=== Item coordinate data ===
■ ■ ■ ■ ■ ■ ■

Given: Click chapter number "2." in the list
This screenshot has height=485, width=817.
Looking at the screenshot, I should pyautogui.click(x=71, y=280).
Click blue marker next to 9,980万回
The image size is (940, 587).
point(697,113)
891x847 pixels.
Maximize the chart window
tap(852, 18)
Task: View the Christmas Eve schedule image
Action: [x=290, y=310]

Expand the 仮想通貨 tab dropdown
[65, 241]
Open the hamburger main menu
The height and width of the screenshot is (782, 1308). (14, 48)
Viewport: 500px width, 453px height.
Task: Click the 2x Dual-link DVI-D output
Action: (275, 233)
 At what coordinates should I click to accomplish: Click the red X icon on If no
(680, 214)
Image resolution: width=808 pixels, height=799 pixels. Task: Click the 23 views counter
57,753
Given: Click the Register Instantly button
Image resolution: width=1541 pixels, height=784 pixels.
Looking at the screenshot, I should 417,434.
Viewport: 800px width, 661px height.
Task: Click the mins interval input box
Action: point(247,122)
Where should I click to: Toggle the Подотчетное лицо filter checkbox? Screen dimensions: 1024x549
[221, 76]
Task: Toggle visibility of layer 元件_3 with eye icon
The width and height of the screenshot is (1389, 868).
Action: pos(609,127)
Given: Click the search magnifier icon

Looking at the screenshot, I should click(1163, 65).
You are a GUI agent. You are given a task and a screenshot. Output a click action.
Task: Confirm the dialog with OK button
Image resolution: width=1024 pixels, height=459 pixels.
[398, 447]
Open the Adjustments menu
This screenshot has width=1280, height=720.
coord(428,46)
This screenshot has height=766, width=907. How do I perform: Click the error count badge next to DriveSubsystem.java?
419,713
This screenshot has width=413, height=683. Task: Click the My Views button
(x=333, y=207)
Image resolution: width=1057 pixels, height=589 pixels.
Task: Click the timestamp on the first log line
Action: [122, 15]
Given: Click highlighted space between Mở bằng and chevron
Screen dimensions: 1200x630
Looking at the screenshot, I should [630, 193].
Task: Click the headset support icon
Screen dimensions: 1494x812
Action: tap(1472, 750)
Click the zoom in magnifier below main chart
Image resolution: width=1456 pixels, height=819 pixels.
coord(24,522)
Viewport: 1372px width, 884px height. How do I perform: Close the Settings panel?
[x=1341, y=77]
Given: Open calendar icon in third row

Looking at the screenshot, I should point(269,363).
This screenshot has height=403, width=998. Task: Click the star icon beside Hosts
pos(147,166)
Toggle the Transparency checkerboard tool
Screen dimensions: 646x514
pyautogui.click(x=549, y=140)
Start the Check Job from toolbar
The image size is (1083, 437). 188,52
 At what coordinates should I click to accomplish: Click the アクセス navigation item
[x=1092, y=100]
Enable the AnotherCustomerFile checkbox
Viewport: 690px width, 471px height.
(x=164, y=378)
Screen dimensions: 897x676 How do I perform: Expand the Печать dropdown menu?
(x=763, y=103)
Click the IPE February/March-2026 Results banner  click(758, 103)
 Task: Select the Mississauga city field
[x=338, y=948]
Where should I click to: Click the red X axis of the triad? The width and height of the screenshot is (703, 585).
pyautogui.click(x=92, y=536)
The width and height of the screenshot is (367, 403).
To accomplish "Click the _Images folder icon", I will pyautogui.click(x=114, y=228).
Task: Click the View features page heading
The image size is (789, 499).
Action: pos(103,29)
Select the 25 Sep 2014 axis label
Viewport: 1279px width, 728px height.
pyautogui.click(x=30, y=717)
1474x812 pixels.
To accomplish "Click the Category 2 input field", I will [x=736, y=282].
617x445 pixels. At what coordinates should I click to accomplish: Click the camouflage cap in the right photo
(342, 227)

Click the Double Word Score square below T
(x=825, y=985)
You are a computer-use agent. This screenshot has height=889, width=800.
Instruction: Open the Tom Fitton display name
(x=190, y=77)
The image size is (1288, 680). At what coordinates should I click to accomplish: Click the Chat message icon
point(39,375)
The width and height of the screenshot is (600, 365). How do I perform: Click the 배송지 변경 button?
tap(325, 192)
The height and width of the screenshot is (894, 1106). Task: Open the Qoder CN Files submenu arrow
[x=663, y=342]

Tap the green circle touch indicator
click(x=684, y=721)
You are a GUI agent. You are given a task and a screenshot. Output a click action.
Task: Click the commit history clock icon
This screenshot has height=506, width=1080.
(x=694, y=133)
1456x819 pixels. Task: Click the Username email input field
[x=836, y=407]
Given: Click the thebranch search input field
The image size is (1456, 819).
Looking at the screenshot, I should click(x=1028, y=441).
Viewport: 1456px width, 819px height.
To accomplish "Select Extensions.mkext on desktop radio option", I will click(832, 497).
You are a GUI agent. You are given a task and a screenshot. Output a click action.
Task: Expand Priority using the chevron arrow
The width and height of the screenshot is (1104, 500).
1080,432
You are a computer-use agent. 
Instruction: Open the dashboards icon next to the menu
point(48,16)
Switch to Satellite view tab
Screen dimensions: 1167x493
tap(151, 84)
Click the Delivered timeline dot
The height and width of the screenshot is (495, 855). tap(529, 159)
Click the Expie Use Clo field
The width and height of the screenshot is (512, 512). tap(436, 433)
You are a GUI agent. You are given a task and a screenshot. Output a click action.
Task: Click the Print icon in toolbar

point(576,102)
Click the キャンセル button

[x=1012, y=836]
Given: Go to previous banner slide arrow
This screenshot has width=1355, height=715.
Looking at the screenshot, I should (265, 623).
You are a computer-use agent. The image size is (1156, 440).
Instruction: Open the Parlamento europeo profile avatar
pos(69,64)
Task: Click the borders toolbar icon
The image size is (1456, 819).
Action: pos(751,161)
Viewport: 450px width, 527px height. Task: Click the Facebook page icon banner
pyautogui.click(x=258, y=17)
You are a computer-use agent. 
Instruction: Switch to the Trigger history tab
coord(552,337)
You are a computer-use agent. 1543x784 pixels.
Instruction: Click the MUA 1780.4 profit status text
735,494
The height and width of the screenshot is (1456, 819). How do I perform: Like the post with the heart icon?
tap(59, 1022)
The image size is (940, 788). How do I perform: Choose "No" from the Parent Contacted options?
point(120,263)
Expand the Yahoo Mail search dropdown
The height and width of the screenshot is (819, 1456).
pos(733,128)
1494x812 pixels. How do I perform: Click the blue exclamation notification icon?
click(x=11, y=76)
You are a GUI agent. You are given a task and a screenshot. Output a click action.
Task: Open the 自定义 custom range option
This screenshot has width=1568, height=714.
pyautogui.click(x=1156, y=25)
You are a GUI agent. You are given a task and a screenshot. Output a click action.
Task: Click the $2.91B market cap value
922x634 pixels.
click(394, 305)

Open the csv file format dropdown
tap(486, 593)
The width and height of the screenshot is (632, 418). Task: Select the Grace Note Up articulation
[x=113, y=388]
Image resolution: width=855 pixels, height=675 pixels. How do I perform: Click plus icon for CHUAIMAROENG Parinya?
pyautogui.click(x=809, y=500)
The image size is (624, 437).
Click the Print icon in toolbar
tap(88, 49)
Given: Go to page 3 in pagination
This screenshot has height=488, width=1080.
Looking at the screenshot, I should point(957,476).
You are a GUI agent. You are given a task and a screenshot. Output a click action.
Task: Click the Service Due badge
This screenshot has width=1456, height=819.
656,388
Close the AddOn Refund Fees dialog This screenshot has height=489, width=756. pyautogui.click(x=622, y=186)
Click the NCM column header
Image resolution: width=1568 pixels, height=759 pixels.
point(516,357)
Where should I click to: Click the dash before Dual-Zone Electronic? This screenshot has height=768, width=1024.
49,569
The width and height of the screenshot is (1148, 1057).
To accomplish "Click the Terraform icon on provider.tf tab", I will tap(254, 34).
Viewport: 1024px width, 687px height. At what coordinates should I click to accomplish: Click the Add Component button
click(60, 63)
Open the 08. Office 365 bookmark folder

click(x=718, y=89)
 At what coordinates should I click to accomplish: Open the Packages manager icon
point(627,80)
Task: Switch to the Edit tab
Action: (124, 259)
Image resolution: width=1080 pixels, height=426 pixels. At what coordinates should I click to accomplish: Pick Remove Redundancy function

■ ■ ■ ■ ■ ■ ■

Gather every line of the items above that contains the word "coordinates", matching its case exactly, and copy each line in full.

=== Solution for this problem ===
 At what coordinates should I click to accomplish: Click the red X icon on If no
 At what coordinates should I click to accomplish: Click the アクセス navigation item
617x445 pixels. At what coordinates should I click to accomplish: Click the camouflage cap in the right photo
The image size is (1288, 680). At what coordinates should I click to accomplish: Click the Chat message icon
Viewport: 1024px width, 687px height. At what coordinates should I click to accomplish: Click the Add Component button
 At what coordinates should I click to accomplish: Open the Packages manager icon
Image resolution: width=1080 pixels, height=426 pixels. At what coordinates should I click to accomplish: Pick Remove Redundancy function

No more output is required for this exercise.